- _Objective_
Which of the rows below contain the string "This"? Collect every such line in full, matching case exactly.

- _Stored data_
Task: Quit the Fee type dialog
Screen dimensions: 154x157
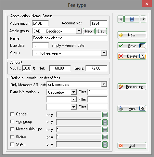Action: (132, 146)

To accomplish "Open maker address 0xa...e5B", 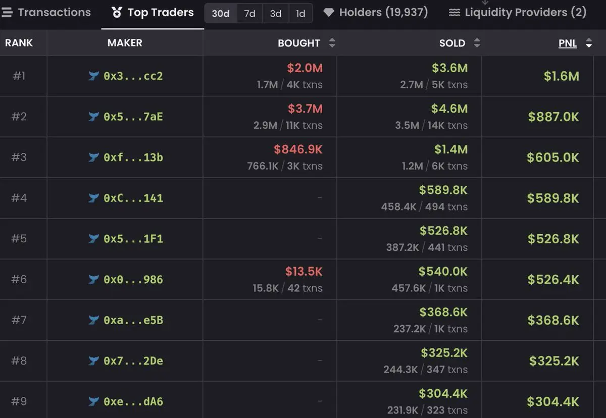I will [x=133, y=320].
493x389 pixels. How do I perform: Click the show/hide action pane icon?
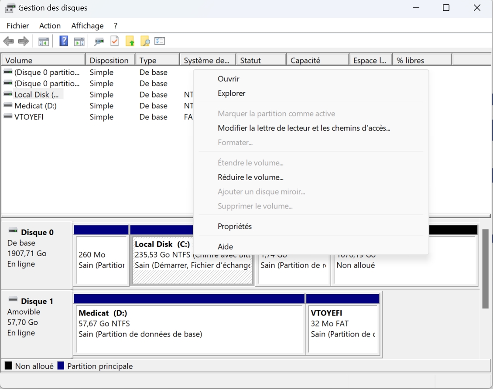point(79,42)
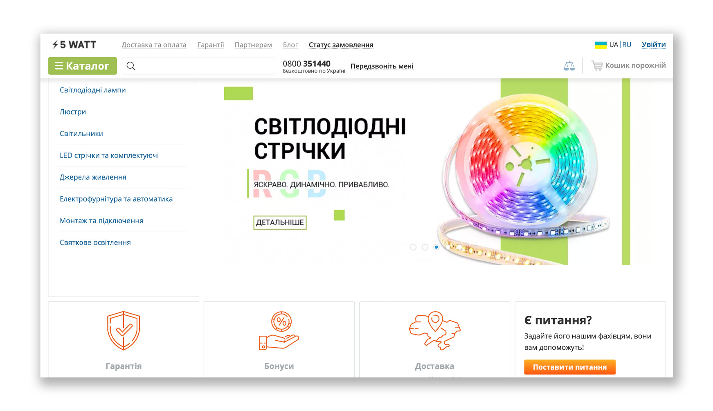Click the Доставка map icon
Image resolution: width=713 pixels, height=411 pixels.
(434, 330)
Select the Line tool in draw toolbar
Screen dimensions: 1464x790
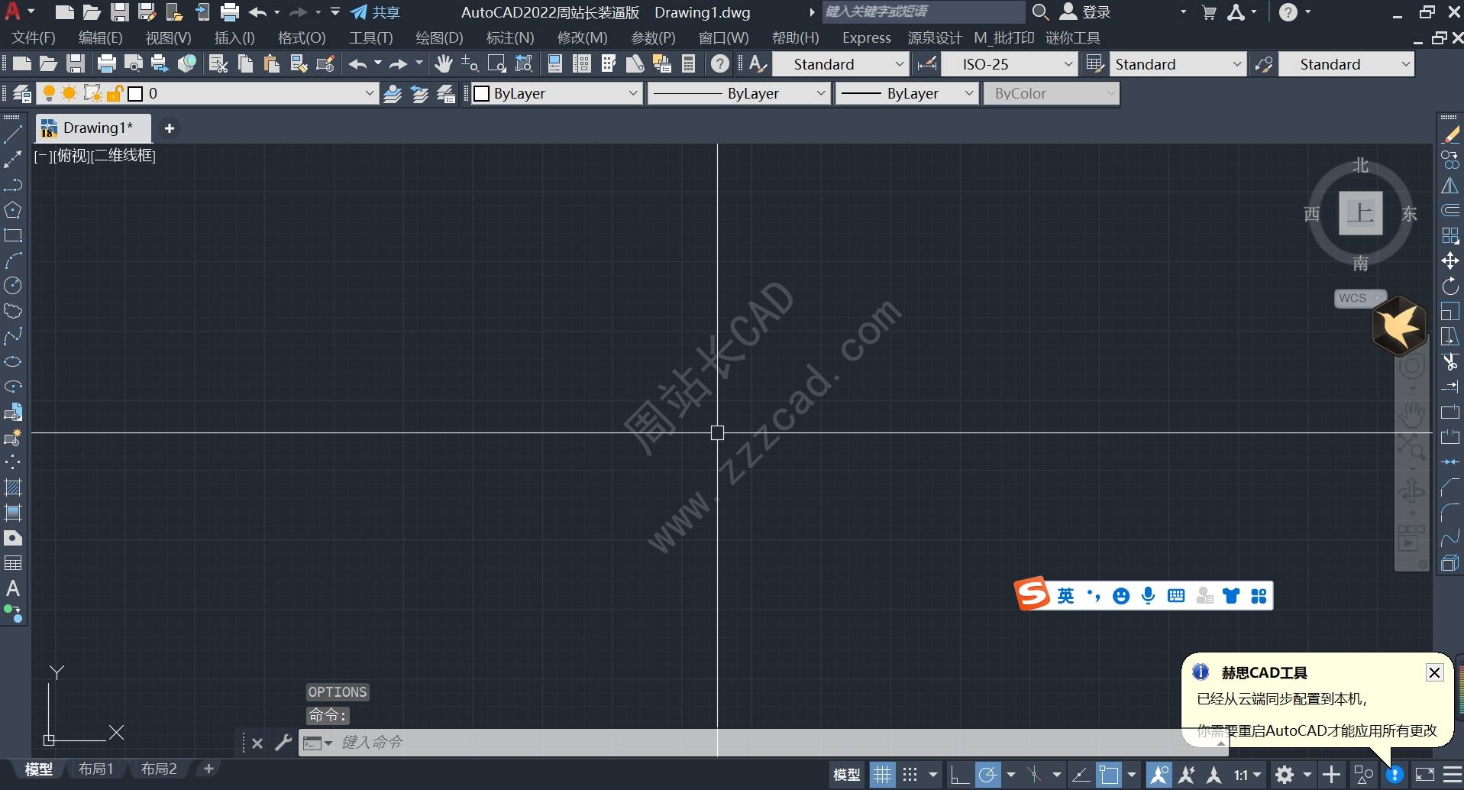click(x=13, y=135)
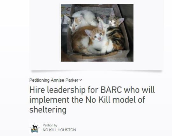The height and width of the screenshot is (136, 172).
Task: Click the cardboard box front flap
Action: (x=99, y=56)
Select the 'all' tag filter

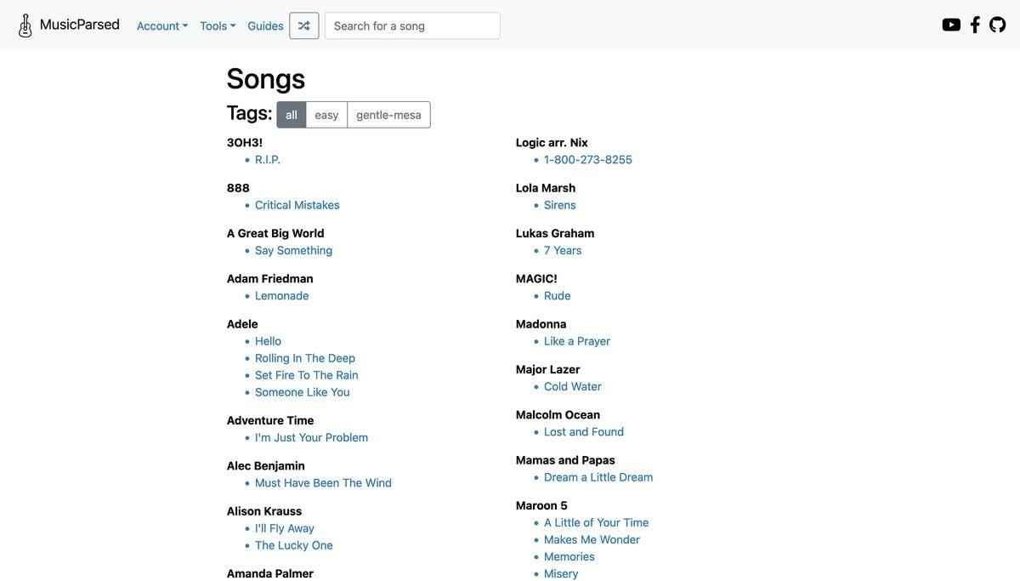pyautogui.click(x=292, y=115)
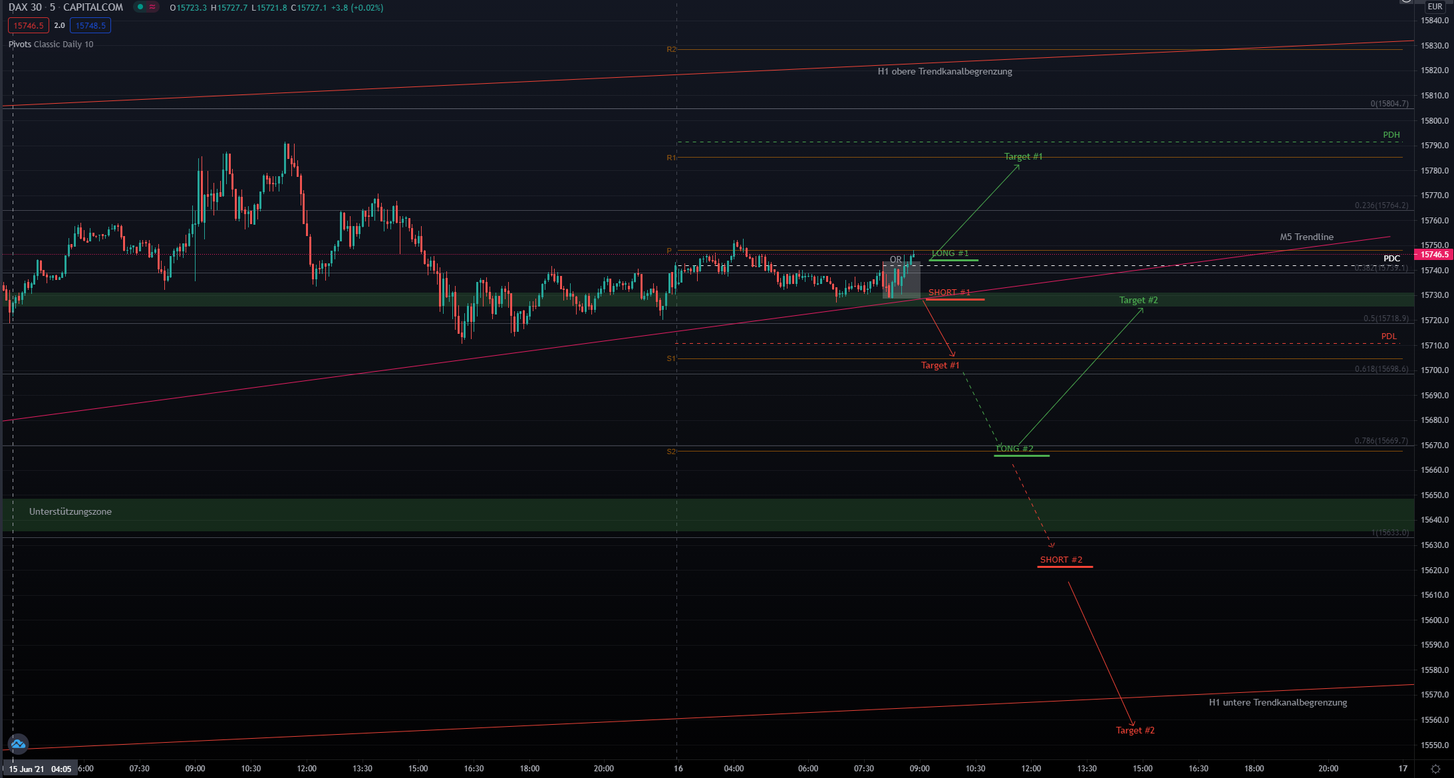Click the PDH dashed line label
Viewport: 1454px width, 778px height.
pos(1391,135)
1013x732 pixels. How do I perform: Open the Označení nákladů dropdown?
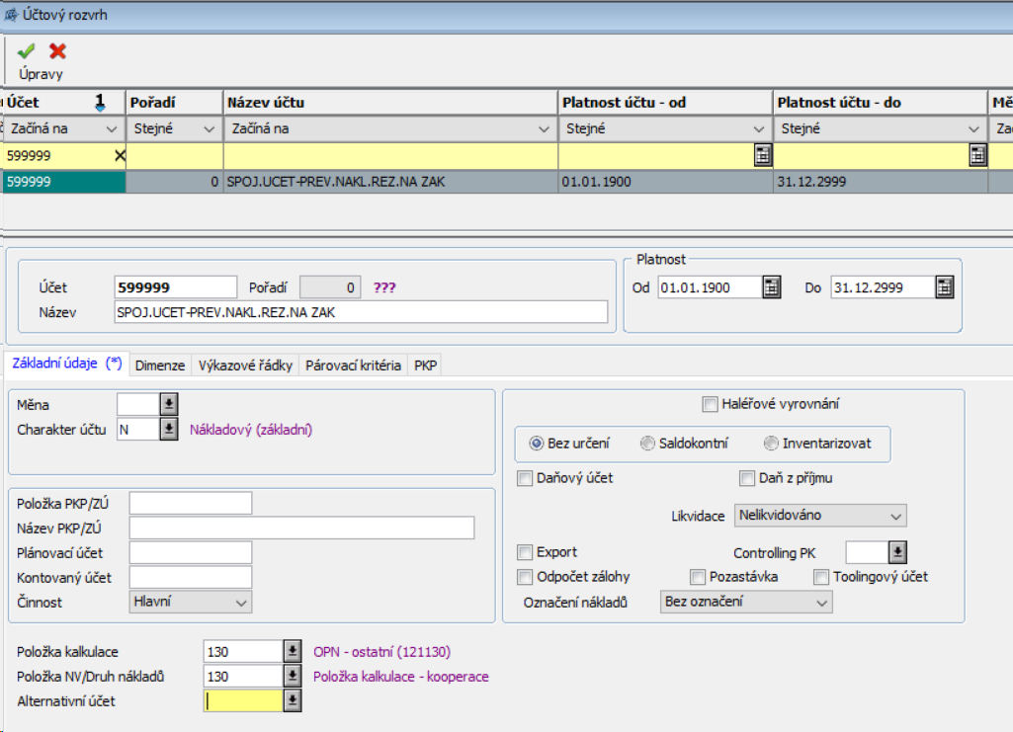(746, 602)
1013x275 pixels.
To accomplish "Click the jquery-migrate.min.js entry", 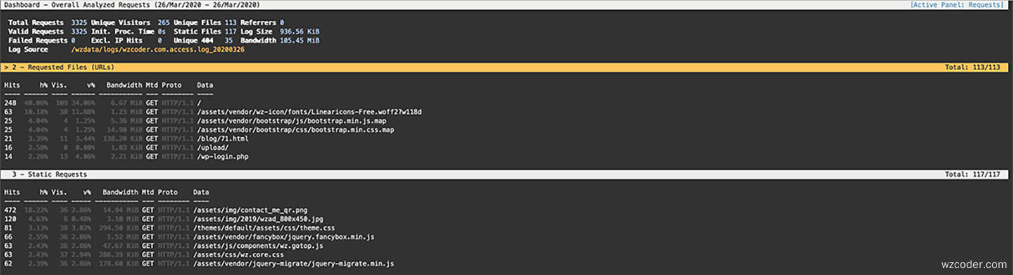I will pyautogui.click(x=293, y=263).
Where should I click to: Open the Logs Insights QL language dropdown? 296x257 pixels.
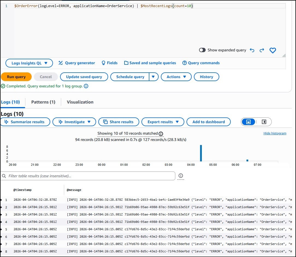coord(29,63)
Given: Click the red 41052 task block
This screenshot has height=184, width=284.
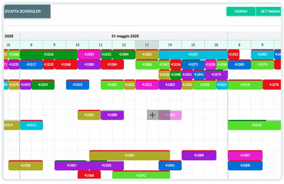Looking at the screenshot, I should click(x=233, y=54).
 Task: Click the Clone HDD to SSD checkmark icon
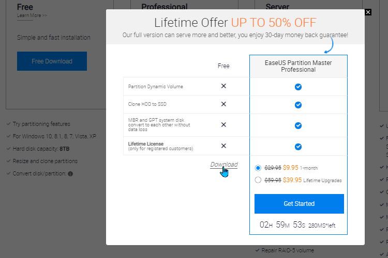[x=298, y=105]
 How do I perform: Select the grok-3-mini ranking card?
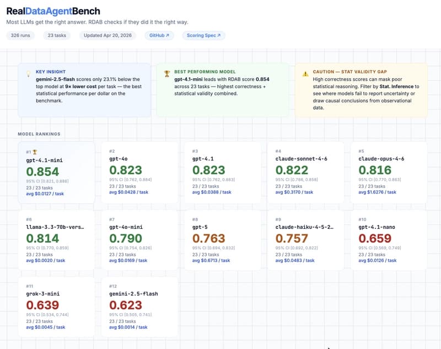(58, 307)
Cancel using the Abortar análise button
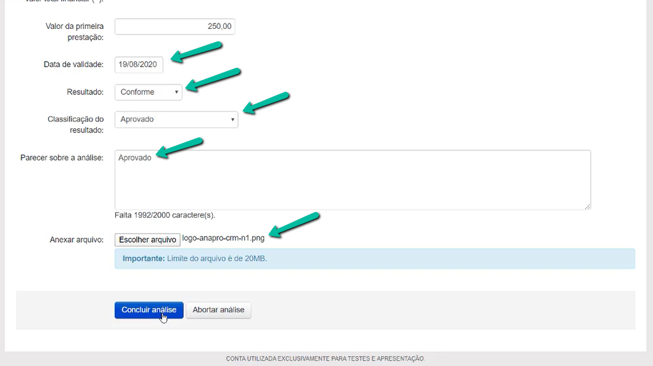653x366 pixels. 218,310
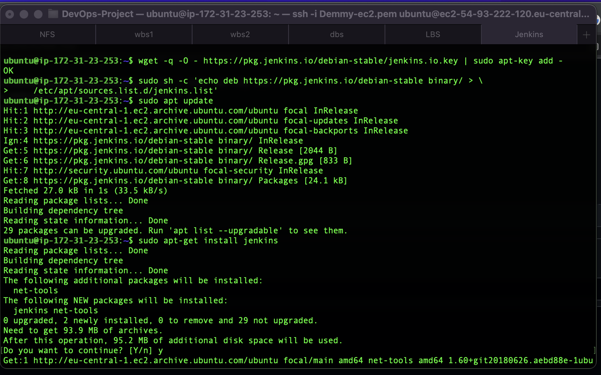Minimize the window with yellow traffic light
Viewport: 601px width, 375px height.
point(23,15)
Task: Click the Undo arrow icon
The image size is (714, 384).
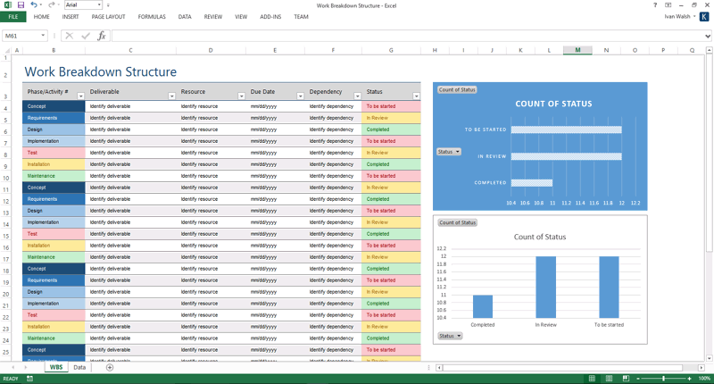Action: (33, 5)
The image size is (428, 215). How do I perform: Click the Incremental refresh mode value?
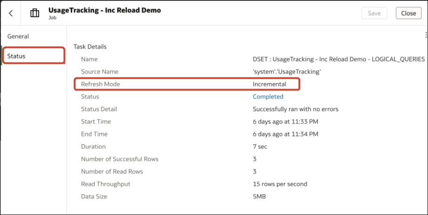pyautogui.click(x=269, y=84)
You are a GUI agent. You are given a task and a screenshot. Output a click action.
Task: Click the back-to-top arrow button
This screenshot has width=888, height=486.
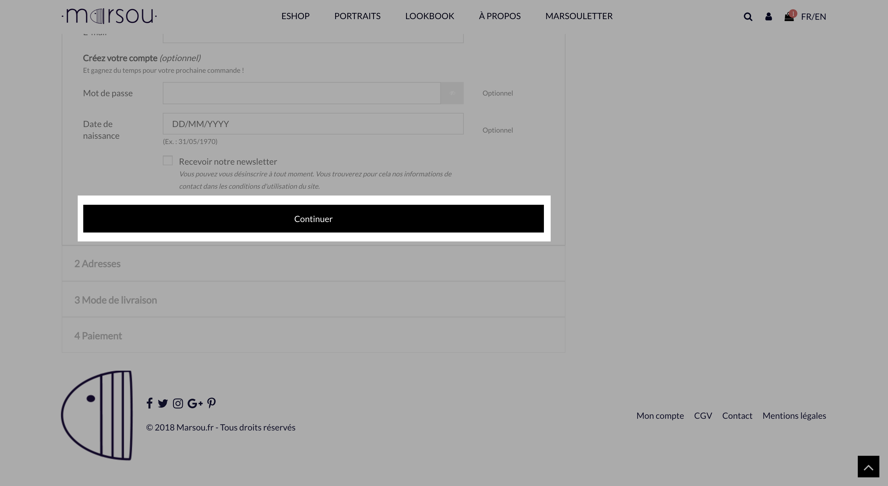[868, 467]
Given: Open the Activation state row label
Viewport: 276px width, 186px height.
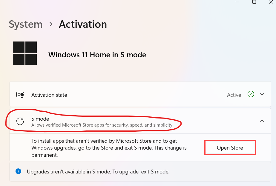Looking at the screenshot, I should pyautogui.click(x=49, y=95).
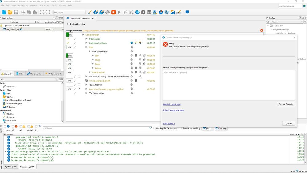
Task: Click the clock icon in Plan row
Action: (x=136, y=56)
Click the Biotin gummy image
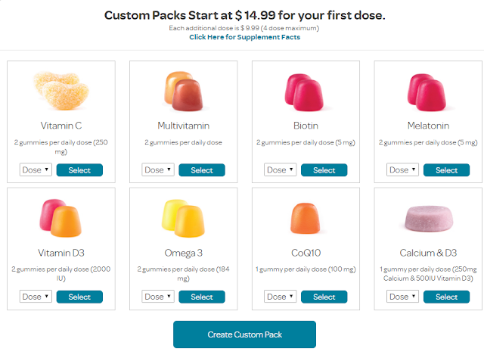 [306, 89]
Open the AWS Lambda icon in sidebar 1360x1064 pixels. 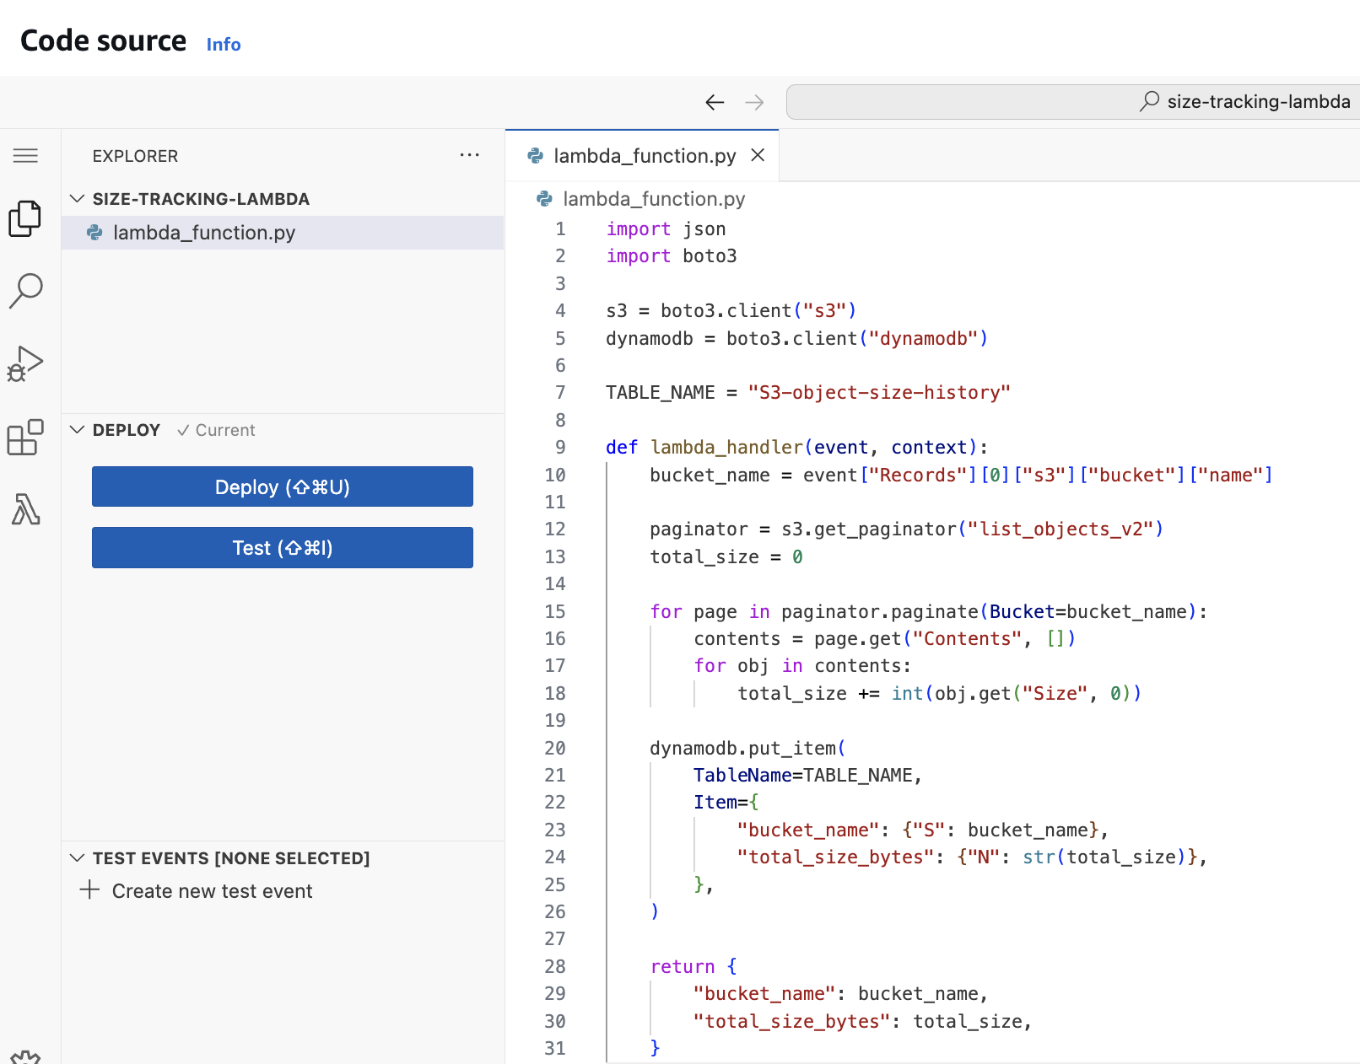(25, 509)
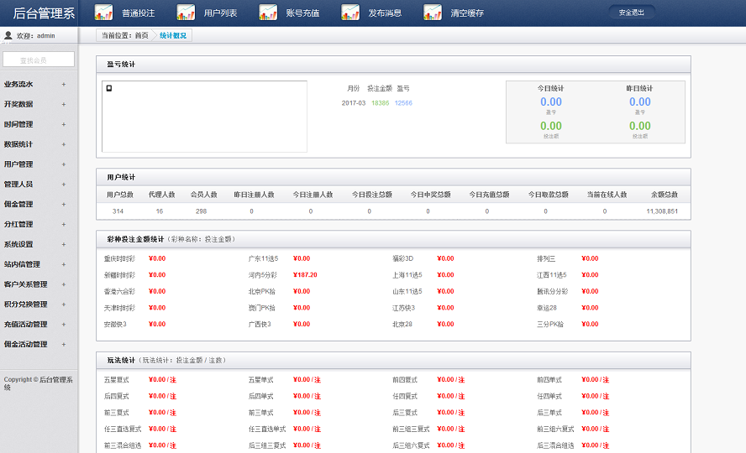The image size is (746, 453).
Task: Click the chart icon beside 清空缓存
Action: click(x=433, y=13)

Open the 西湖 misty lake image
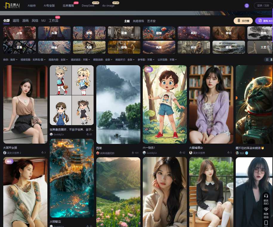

- _Worked answer_
This screenshot has height=184, width=284.
This screenshot has width=888, height=486.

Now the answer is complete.